I used to fret over the price, but then I realized I spend most of my life on my feet or in bed. So I have the best footwear and the best mattress I can find.


----------



## jeff t. (Jul 24, 2003)

*Re: Russell boots*



RedRiverLabs said:


> I have a pair of their Featherweight boots that I hunt upland birds in. My feet tend to be hot and they are perfect with a pair of heavy socks, even in very cold weather. I can go dancing in the evening after walking all day in the field in them.
> 
> I have a pair of the Cavalier boots for dog training. Again, very comfortable. I had both pairs of boots made with triple vamp construction and they are virtually waterproof.
> 
> I used to fret over the price, but then I realized I spend most of my life on my feet or in bed. So I have the best footwear and the best mattress I can find.


Why do you use one pair for training and the other for hunting? (is there something about the Cavaliers that makes them less suitable for hunting.?

Likewise, is there something about the Featherweights that isn't good for general dog training?)

I'm also planning on going with triple vamp, but I don't know if it will make them a bit less comfortable...triple vamp results in a heavier boot..correct?

Thanks,

Jeff


----------



## Tom Watson (Nov 29, 2005)

*Russell boots*

Jeff:

The "dog boots" pull on and off.
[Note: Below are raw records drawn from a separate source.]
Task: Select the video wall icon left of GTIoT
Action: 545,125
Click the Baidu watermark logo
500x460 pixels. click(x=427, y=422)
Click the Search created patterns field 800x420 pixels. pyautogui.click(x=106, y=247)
The upland boots lace up. They give more support to the annkles, but are not easy-on-easy-off like the others. I usually don't do as much walking when training as when hunting, so I went for the convenience. I occasionally wear the laceups for training when wearing shorts in hot weather. I also had the toe double layered on the bird boots, since I usually wear out the stitching on the toes of my upland boots walking through brush etc. The cap layer on the toes is glued on, so there is no stitching to wear out. They have served me flawlessly. I'm sure the triple vamp adds some "stiffness" to the boot, but they are anything but "stiff" while wearing them.
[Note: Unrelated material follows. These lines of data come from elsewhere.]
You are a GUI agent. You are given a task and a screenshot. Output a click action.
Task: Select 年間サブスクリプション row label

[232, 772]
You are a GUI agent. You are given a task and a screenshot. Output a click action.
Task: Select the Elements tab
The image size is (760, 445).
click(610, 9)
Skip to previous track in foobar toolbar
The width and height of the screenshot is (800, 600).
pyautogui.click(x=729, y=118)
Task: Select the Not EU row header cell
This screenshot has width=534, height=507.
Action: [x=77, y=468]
I can't speak highly enough of the boots or their quality. There is 1/2 size difference between my feet and I had never had a pair of boots to fit until I had the Russells made.

Tom Watson


----------



## Howard N (Jan 3, 2003)

RedRiver Tom, When you first bought your Russell boots did you outline your foot and give them the measurements as outlined on their sight? http://www.upnorthoutdoors.com/russell/instructions1.html


I was wondering if this method actually gets you a pair of well fitting boots. I can screw up my foot outline.


----------



## Tom Watson (Nov 29, 2005)

*Russell boots*

Howard:

Yes that's exactly what I did. As I mentioned, my feet are different sizes and they called me back and had me do another set of measurements and outline to verify the accuracy. The nice thing about them doing the custom fit (other than the obvious) is that they keep the lasts they use and when you need another pair/style, you don't have to remeasure.
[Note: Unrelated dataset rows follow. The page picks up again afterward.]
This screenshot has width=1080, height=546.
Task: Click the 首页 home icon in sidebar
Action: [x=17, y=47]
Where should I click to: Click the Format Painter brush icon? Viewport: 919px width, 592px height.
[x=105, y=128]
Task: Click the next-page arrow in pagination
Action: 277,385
They attend a few trade shows around the country. My friend had a pair fitted at the Dallas Safari Club last year. If you can get to one of the trade shows, they will do the measuring and drawing and you don't have to do it (or make mistakes). If you call them I'm sure they can tell you if they will be near you anytimne soon. 

Tom


----------



## Ted Shih (Jan 20, 2003)

My wife bought me a pair of Russells for my birthday. It took a while for them to arrive - 3 months

I have the South Forty Bird Shooter
Great boot. Comfortable, great support, dry, wear all day without noticing them

I loved them so much, that my wife asked me if I wanted another pair for Christmas

I wanted more support on the lower foot, but loved the South 40, 

Called Russell's, they said get the Woodcock TLC, but order it with Triple Vamp, so I did

I ordered both with

Leather Lining
Heel Counters
Pull Straps
Speed Laces

Total cost around $370 per pair


----------



## Ted Shih (Jan 20, 2003)

When I ordered the second pair, I simply referred them to my prior order number

My wife did the measurements and did a great job


----------



## Angie B (Sep 30, 2003)

I love'em.

For training I have the Safari PH's. Though they may not be waterproof, that doesn't seem to bother. The shoes fit so well. They're light and supportive. Mine are going on 8 years old now and they look like heck, but I send them back to be refurbished and they keep on going. Your feet never get tired in them.

Go with the speed laces though. Mine don't have those and I wish they did. 

My spare pair are a pair of Judy boots. They work well but they're not as lightweight as the safari's.

Angie


----------



## Ted Shih (Jan 20, 2003)

My second pair of Russells just arrived. They are even nicer than the first.


----------